What do you think has emerged as the technology trend of 2023 and why?
There’s absolutely no doubt about it, it has to be generative AI and the risks and opportunities it presents to businesses. Security concerns have caught a lot of attention and led some businesses and even geographies to ban the use of tools like ChatGPT entirely. However, we can’t ignore the exciting possibilities it presents, especially for the software development industry.
One of the main benefits of working with generative AI models for developers is that they can move much faster to deliver innovation; an area that has become a significant differentiator as more companies race to meet quickly evolving customer needs, in particular their requirement for speed of new and improved services. ChatGPT for example, can be used as a partner by human programmers for a process called Pair Programming, where one writes the code and the other offers guidance and spots mistakes.
What do you currently identify as the major areas of investment in your industry?
Again, it has to be AI. At Veracode, we are using GPT technology to automatically identify software security flaws and offer remediations. This helps developers automate common fixes more quickly, so they can focus their time on more complex and sophisticated issues. This is a crucial use case as software security flaws have become a huge problem, with over a quarter of applications containing high severity security flaws.
While AI regulation is still very much in the works around the world, the technology is moving at such a pace that businesses must take advantage of its power now. However, while appropriate regulation and controls will take time to come into force, it’s important that organisations take matters into their own hands to safely implement AI. Large language models, for example, are only as good as the dataset they have been trained on.

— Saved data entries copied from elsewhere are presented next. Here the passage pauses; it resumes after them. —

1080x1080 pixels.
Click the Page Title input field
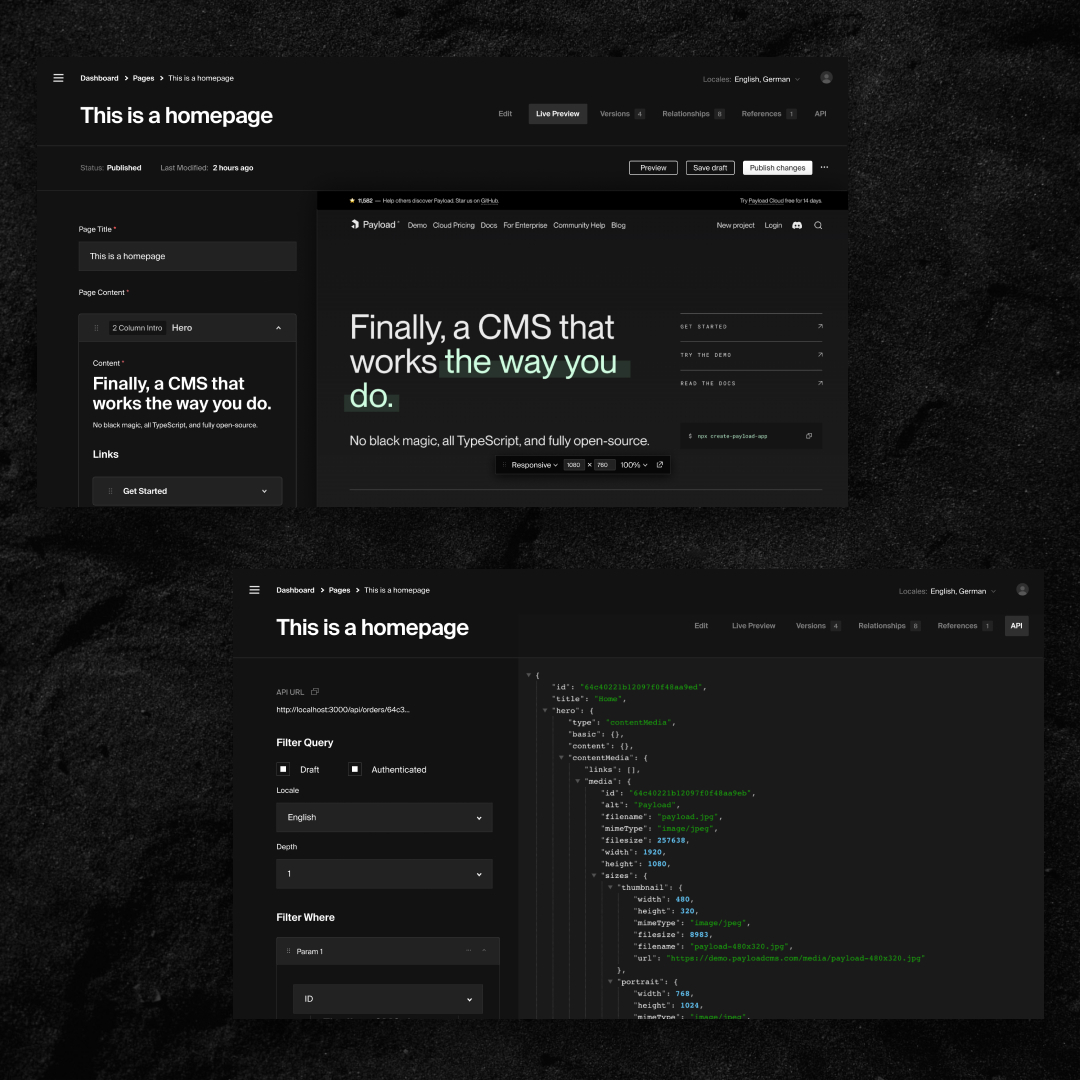187,256
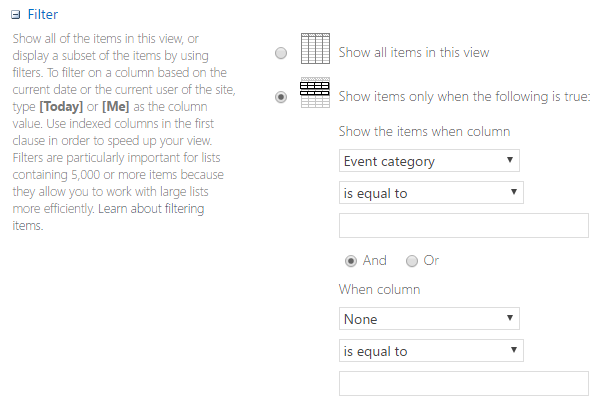Image resolution: width=616 pixels, height=402 pixels.
Task: Click the filtered table icon
Action: (x=315, y=95)
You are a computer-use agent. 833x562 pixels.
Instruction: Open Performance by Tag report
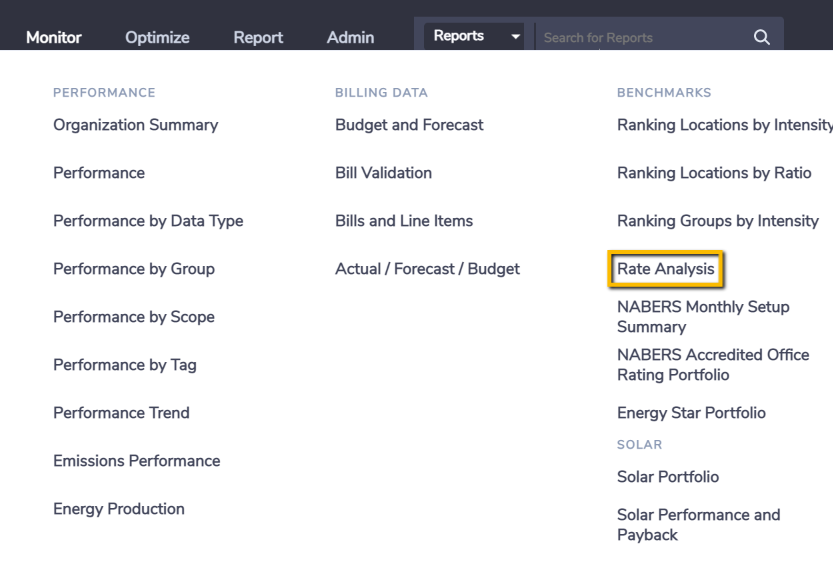point(125,365)
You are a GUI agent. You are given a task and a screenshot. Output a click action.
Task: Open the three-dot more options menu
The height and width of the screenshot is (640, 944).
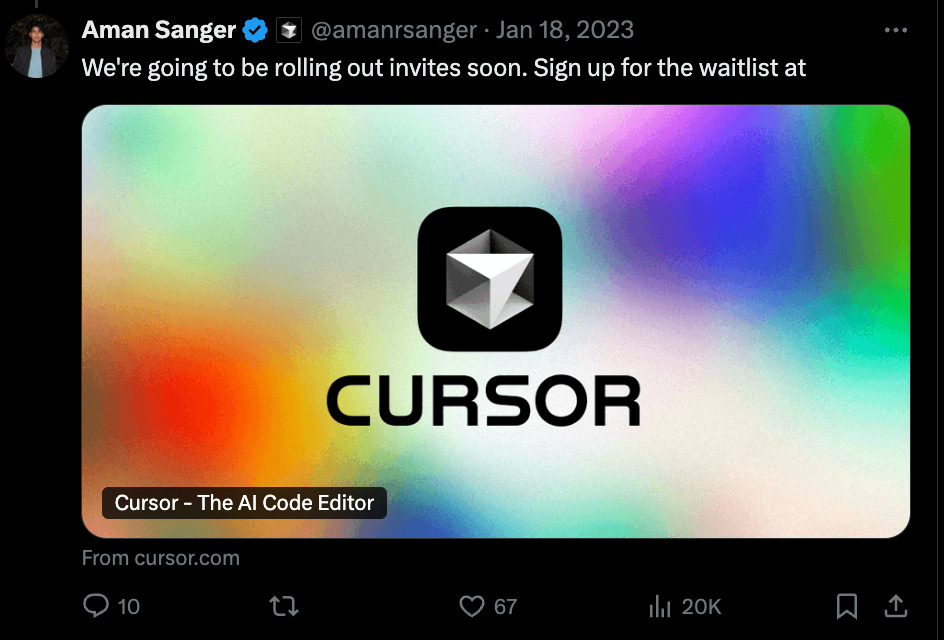coord(896,30)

Those that use a curated proprietary dataset should be an important consideration for businesses, due to their ability to create more trustworthy and accurate results.
How do you deal with stress and unwind outside of the office?
I have a couple of different hobbies that help me take my mind away from work and unwind. On a weekend, you might find me in my workshop or perhaps more likely in the garden where I enjoy growing vegetables, though with varying degrees of success. Having a physical hobby like this has become very important to help me destress since the corporate world has found itself almost entirely virtual. It’s also very rewarding to see the fruits (or vegetables) of my gardening efforts on the dinner table!
If you could go back and change one career decision, what would it be?
Everything happens for a reason and every decision I’ve made has led me to where I am today, so right or wrong, good or bad, there isn’t anything I’d change.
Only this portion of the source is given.